Alzheimer’s Disease (AD) is one of the top causes for elderly disabilities affecting more and more people worldwide.
The exact pathogenesis of sporadic AD is poorly understood and there are still no effective treatments available to prevent, halt, or reverse this devastating disease. For the last decades AD pathogenesis has been explained by an elevation in amyloid β (Aβ) levels in the diseased brain. Clinical trials using anti-Aβ therapies fail to show improvements of cognitive function. However, instead of focusing on the endstage, the most exciting question for a physiologist is the initial mechanisms behind the disease.
Destabilization and hyperactivity of hippocampal circuits has been widely reported in amnestic mild cognitive impairment (MCI) and other conditions conferring risk for AD. This hyperactivity is found to be correlated with a progressive cortical thinning. We would like to identify new therapeutic targets to slow-down MCI-to-AD conversion by attenuation of hypermetabolism and hyperactivity.
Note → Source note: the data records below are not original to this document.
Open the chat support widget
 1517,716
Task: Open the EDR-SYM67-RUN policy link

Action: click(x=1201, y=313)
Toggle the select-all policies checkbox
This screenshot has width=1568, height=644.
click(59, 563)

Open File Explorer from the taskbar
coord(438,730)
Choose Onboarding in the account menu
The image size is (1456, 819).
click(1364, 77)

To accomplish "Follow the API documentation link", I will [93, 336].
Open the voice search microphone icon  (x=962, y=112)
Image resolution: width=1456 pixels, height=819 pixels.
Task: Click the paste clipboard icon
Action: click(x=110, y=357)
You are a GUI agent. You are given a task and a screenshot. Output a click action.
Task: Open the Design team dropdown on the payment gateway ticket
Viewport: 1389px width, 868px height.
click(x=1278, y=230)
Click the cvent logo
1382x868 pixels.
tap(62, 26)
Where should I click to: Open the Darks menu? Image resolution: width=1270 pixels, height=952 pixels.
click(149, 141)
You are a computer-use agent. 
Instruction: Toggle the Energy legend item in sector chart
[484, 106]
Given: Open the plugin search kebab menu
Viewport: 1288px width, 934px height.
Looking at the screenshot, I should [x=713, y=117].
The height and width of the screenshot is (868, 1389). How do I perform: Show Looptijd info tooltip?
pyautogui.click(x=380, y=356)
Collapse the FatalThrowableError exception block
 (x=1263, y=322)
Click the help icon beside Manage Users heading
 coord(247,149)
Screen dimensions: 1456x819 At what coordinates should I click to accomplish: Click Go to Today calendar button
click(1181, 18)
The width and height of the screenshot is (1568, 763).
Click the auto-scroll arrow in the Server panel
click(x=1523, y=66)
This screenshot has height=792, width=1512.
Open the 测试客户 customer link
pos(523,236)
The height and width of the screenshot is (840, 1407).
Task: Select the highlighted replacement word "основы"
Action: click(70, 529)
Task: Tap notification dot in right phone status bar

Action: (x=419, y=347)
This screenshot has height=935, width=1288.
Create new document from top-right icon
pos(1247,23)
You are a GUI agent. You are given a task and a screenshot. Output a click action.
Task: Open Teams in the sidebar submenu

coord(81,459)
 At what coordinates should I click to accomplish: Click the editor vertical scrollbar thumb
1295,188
From childhood, I had a deep interest in nature and natural sciences, especially in mathematics and biology. After successful graduation from the University of Veterinary Medicine (Budapest, Hungary), I have been working in distinct diagnostic and research laboratories for several years. Then I turned to basic research, and earned my Ph.D. in cellular and molecular physiology dealing with the two-pore domain potassium channels, at Semmelweis University, (Institute of Physiology, Faculty of Medicine, Budapest), in 2016. I was also working on human red blood cell electrophysiology as a research fellow in the UK perior to joining the BrainBoost Program.